Uma série de ataques a tiros ocorreram nos Estados Unidos desde meados de março. No último dia 12, seis pessoas, incluindo um policial, foram baleadas em um tiroteio numa escola de segundo grau na cidade de Knoxville, no Estado do Tennessee. A polícia confirmou uma morte.

No dia 8, um homem abriu fogo em uma fábrica de marcenaria no Texas, onde trabalhava, matando uma pessoa e ferindo outras seis antes de ser levado sob custódia.

Também após ataques a tiros, oito pessoas foram mortas em spas da área de Atlanta; 10 morreram em um supermercado em Boulder, Colorado, e quatro, incluindo um menino de 9 anos, em uma imobiliária em Orange, Califórnia.

No dia 23 de março, o presidente dos EUA, Joe Biden, em pronunciamento, apelou a legisladores que aprovem leis que permitam maior controle no acesso a armas e restrinjam vendas de fuzis semi-automáticos e cartuchos de alta capacidade.

A discussão sobre endurecimento de acesso a armamento é recorrente após episódios de massacres nos Estados Unidos.

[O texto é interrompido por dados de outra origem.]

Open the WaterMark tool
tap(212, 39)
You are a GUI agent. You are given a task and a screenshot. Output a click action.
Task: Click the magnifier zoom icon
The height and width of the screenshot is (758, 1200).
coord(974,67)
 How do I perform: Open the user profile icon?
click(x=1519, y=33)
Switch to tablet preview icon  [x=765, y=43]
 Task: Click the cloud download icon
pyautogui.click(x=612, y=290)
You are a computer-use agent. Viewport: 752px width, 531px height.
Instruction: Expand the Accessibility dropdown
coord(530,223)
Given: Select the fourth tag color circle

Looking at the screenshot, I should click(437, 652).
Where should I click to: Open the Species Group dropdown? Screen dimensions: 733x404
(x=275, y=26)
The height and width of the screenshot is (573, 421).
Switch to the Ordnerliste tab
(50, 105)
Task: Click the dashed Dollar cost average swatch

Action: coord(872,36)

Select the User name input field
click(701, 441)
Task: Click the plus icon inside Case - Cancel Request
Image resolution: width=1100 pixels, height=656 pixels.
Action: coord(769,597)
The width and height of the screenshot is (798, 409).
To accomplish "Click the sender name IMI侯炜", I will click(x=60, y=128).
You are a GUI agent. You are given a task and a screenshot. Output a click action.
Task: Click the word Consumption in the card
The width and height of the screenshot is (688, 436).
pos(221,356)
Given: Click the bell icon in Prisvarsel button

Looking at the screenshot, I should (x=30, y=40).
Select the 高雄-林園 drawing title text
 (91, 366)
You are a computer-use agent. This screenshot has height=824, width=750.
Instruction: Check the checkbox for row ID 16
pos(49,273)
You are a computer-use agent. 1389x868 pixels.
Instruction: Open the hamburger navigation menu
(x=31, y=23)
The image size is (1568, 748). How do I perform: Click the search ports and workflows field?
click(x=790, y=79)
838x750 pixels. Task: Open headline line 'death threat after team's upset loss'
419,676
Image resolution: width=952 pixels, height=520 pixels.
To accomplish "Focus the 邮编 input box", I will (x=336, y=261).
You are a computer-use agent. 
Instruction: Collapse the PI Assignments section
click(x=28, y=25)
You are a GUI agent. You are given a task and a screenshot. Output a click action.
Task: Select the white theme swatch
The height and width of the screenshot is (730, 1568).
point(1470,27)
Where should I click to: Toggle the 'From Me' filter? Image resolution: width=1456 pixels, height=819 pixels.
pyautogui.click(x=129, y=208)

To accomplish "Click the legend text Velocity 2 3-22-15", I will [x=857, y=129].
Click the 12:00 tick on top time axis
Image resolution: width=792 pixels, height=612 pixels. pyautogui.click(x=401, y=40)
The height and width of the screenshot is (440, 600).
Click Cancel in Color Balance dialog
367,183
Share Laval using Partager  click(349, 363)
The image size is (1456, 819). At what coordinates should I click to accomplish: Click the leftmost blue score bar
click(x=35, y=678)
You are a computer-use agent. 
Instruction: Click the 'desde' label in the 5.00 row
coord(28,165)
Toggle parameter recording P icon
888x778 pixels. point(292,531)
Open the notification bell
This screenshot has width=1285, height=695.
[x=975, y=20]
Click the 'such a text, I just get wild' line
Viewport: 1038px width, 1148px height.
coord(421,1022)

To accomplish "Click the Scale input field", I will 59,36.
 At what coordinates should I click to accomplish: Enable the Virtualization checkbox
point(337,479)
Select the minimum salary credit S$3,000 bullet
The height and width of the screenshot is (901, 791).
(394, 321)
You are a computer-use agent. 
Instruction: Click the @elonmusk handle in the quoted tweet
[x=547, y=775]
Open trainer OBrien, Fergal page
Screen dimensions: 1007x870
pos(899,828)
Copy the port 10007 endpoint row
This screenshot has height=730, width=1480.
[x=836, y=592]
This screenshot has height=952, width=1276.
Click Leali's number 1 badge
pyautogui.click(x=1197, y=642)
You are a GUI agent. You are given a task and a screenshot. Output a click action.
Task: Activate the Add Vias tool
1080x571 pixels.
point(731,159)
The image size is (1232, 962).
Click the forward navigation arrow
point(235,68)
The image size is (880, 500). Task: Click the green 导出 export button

Desta vez, Biden é pressionado a dar respostas além da retórica política tradicional.

Como vice-presidente no governo Obama, ele foi encarregado de negociar com o Congresso um pacote para maior controle no acesso a armas em 2012, após o ataque dentro da escola Sandy Hook, em Connecticut, que matou 28 pessoas – 20 crianças com idades entre 6 e 7 anos. (Com agências internacionais).